In short, if you're looking for a game with constant fighting, maybe the RTS genre isn't for you. But if you want a get-away from the energy of PC gaming and consoling gaming, playing a farming game might be what you're missing.
That said, here's what we recommend to be good at video games with RTS elements.
In the RTS genre, your economic development is everything because it's how you'll unlock more powerful units, buildings, and maybe character abilities too.
RTS games usually entail gathering/farming/mining at least three different resources, and you use those resources to upgrade your base and make units too.
Typically, these games have a medieval setting, but some work well within the space sci-fi genre.
Nevertheless, the best way to grow an economy is the same in any RTS game: never stop building and never stop gathering resources!

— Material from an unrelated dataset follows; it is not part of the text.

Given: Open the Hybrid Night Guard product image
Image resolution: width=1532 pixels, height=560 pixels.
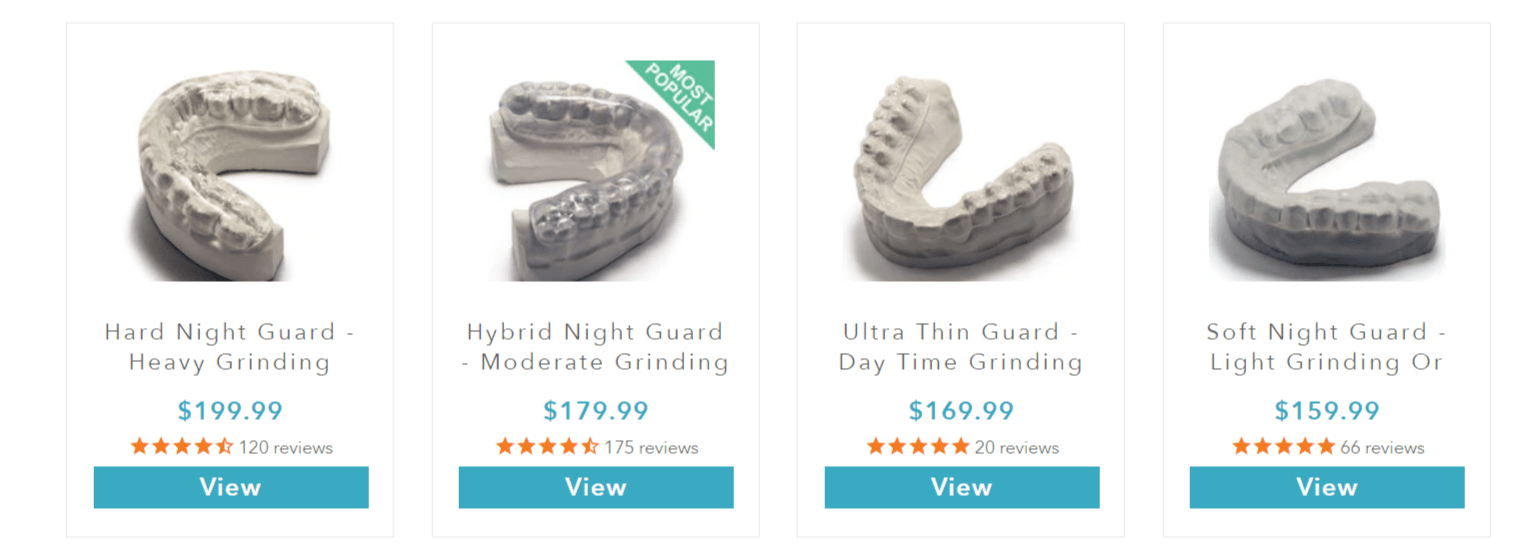Looking at the screenshot, I should (x=596, y=171).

The time element in these types of games is primary, and that's the whole fun!s
Without the RTS style, it would be harder – if not completely impossible – to coordinate players from different continents who live in vastly different time zones.

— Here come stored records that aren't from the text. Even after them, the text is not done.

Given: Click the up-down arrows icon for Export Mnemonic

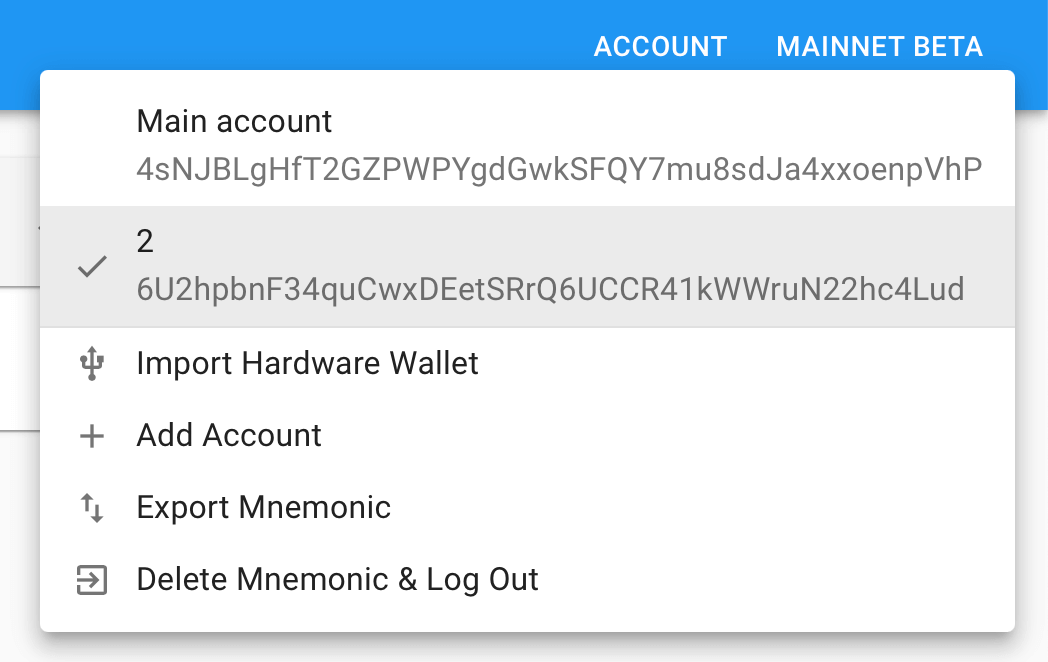Looking at the screenshot, I should (x=92, y=508).
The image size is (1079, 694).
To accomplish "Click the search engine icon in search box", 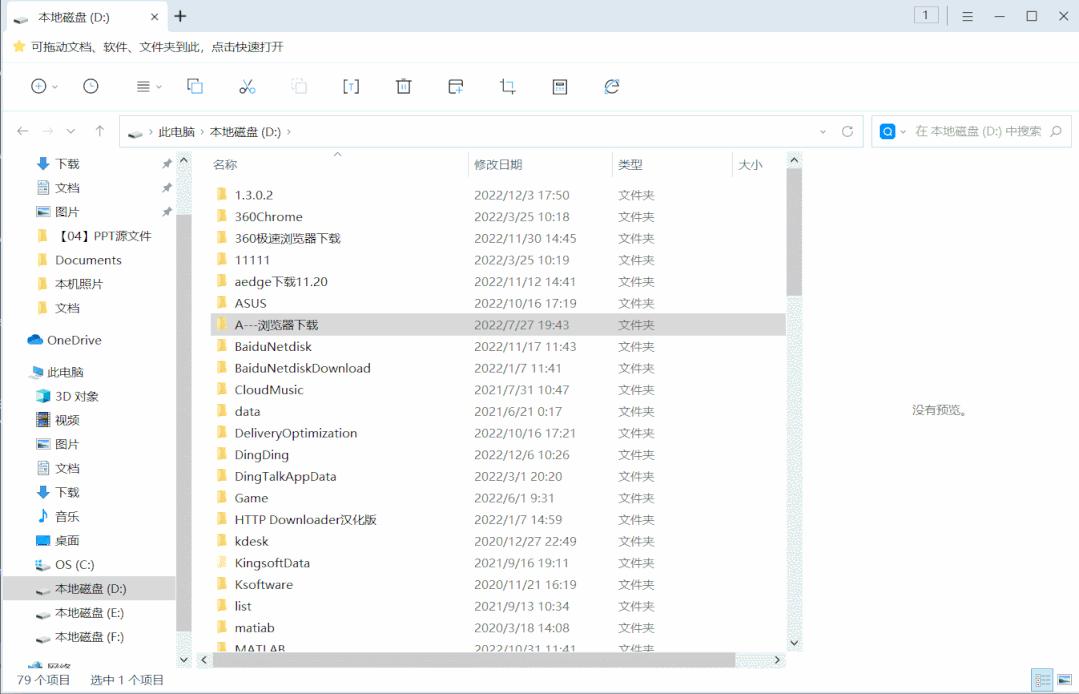I will click(888, 130).
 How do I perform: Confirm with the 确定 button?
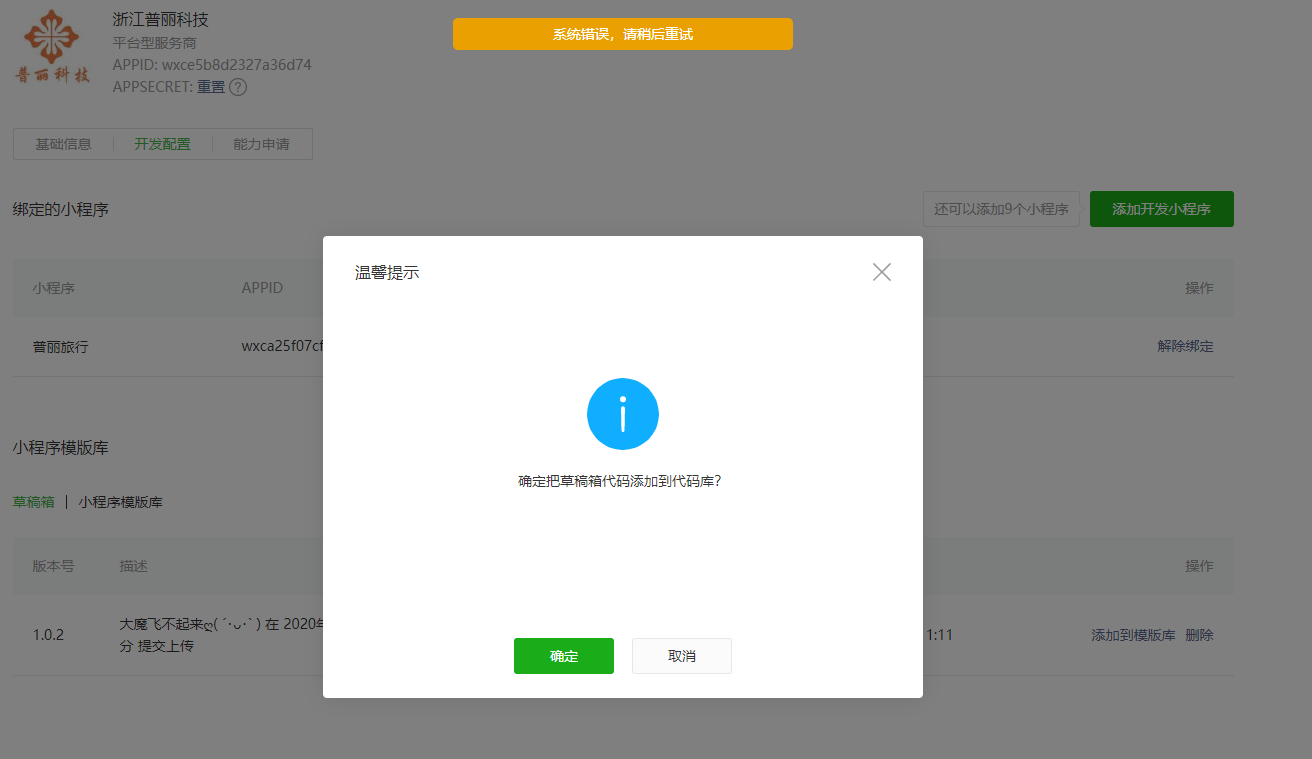563,655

Indeed, the main diffuclt for newbies in the RTS genre is how to grow fastest without being killed by an experienced player active in another time zone.
TIP – Gathering/mining may not be the fastest way to collect resources. Ask your clan mates what works best in the game!

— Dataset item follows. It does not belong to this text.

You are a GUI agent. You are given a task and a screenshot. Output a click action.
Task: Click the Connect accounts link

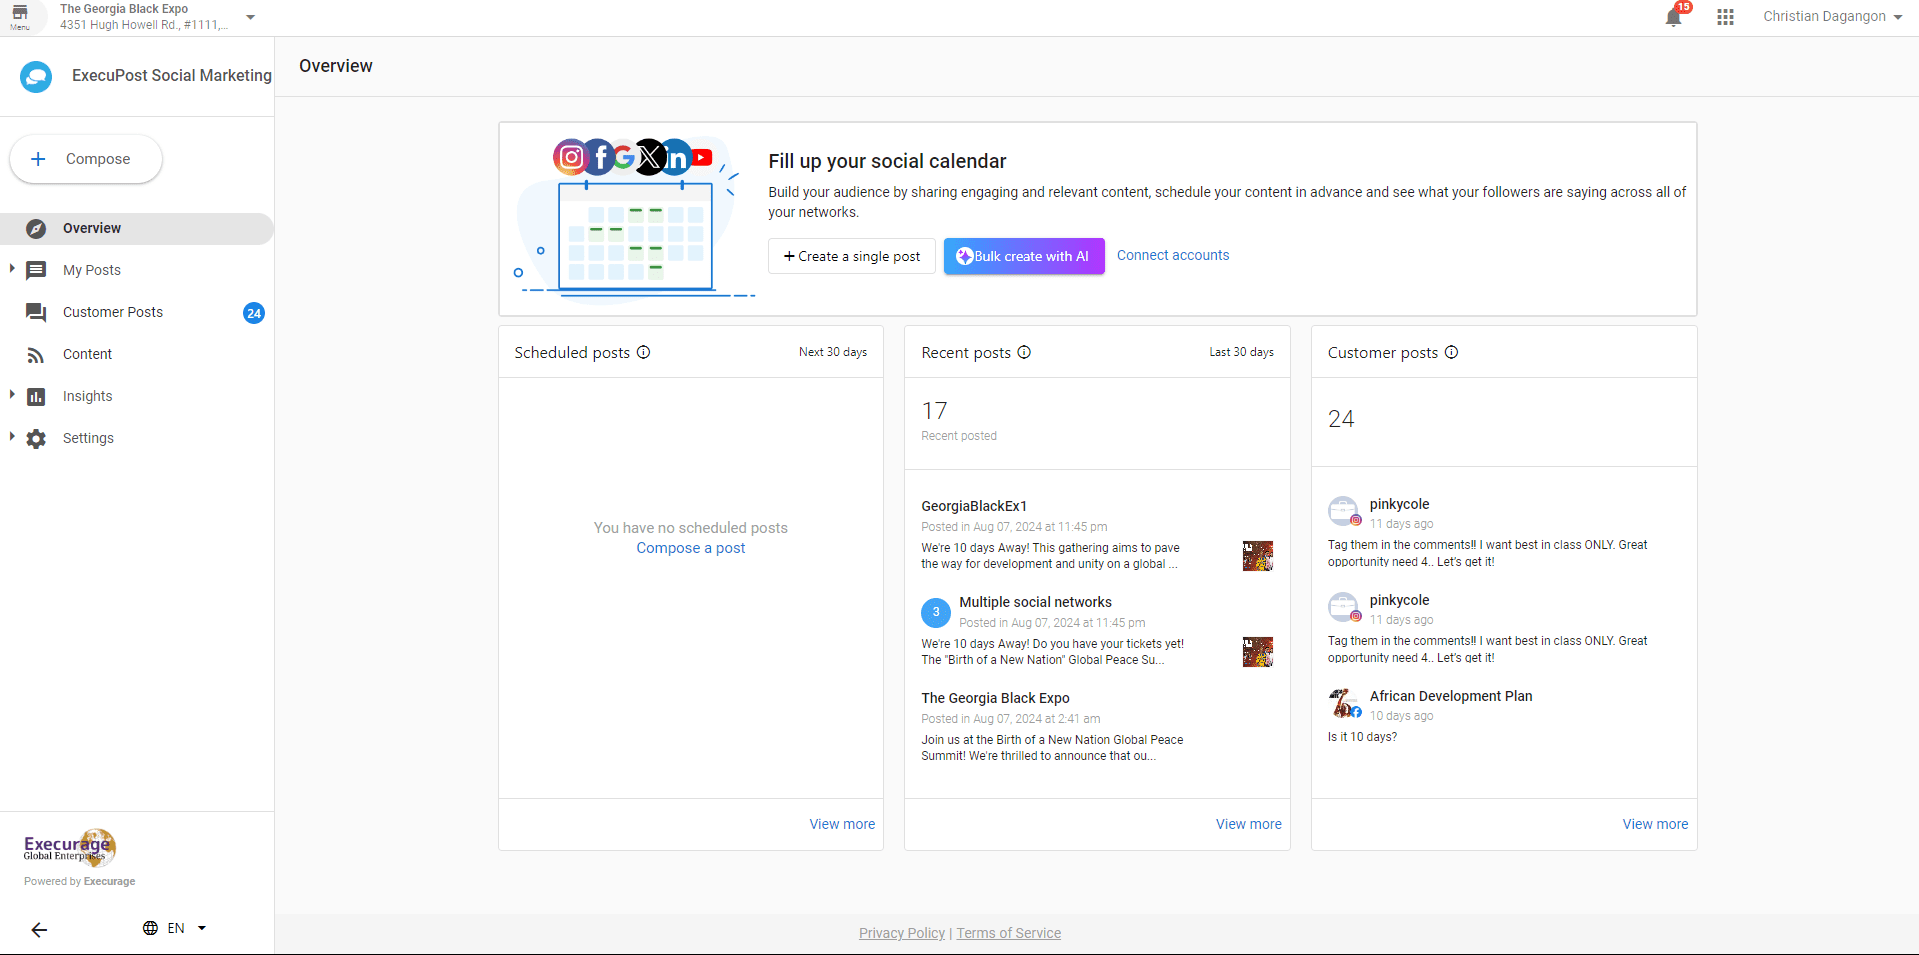click(x=1172, y=255)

Yet, curiously, the RTS genre doesn't lend itself too well to the traditional concept of warfare in video games – and that's why we love them so much!
What's frustrating for many players about RTS games is the fact that overly aggressive warfare is detrimental to the game, especially if there are cross-server events that demand teamwork.
The truth about these games is that players spend an incredible amount of money to reach the top and stay there. Honestly, some players spend thousands of dollars over the course of their play to stay on top of the leaderboard, if not more.
But do the paid players succeed by constantly attacking everyone? No, they don't! Starting out, they put in the work and grow strong before waging warfare and only fight when it's absolutely necessary.
Still, you don't necessarily have to spend a single penny to enjoy an RTS game. Many of the top titles offer free in-game goodies to at least try to level the playing field.
What's fascinating about the RTS genre is how closely the gameplay coincides with real-life political, cultural, and social aspects.
For some, the entire fun of playing an RTS is avoiding war because in an RTS-style game, war is hell.
It's tempting to partake in conflict, strife, and drama, but that's not the best way to grow strong in RTS.
In fact, attacking too soon and too often is a sign of weakness and poor strategic thinking.
TIP – Don't hurry to attack players until you have a reason to do so after joining a big clan.
Invest in your economy
When a game has a social element, you can't play it without taking into consideration how your actions will affect your teammates. Unfortunately, it's common for players in this genre to develop deep, deep emotional attachments to the game, especially the attack units they spend days producing. Honestly, arguments between team mates or petty bickering in chat amongst brash players can have ripple effects throughout the whole server. This situation may seem counter-intuitive, but it's a fact. Just like in real life, there's a political and social dimension to the game that can't be ignored.
If you play like a lone wolf and try to grow on your own, you won't survive – period! You need your teammates to help you learn the game, navigate the politics, and build the friendships you'll need when there is a fight on your hands. The main risk is that you could begin to make the gameplay life your daily life rather than a retreat for the daily grind. But if you keep in mind the social/political side of the equation, you'll keep the game in perspective and get much more enjoyment from playing it.
Ultimately, follow these tips and fundamental strategies, and you'll level up your gameplay faster and learn how to get better at video games overall.